+++ Excerpted records +++

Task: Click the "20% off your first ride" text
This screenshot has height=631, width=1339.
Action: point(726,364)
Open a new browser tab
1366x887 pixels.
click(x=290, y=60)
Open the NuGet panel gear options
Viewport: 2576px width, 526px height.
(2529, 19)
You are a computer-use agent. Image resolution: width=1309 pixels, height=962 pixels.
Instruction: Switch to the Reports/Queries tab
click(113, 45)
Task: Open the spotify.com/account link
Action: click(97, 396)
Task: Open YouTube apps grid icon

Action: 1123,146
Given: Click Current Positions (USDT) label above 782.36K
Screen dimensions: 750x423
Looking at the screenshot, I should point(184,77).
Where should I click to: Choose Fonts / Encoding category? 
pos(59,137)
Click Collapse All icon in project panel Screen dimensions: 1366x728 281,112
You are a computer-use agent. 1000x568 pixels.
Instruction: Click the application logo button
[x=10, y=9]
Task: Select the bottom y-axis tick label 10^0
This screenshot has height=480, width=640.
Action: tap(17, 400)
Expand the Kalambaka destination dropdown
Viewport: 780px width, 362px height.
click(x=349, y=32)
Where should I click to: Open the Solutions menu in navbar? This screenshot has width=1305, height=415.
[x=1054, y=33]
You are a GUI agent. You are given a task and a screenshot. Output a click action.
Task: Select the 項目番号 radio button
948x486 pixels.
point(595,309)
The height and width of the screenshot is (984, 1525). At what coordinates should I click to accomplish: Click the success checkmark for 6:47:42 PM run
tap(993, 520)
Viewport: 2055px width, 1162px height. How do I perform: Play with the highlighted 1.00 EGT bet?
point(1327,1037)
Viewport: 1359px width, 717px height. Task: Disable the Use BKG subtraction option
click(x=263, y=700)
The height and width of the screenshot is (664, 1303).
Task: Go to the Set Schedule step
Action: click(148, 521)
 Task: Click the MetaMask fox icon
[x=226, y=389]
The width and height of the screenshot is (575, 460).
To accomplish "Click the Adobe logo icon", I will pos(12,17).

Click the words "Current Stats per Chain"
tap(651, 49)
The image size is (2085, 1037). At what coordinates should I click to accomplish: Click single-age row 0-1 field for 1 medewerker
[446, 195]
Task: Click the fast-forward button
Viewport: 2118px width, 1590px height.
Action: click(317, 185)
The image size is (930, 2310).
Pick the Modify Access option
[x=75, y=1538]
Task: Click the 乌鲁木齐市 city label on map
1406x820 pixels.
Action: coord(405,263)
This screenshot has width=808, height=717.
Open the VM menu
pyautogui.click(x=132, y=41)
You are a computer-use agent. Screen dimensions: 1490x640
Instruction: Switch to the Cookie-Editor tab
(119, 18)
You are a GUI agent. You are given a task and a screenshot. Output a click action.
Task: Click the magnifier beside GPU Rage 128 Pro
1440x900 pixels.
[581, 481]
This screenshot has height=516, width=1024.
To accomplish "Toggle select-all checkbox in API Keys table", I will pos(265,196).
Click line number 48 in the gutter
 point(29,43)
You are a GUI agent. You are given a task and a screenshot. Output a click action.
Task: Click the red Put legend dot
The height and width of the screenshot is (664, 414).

+++

What you are asked to do: Nothing but the lines from the one with "Click line number 48 in the gutter" through the final line of the data belongs in the answer, and they must match exactly.

Completed task:
Click line number 48 in the gutter
 point(29,43)
You are a GUI agent. You are given a task and a screenshot. Output a click action.
Task: Click the red Put legend dot
The height and width of the screenshot is (664, 414).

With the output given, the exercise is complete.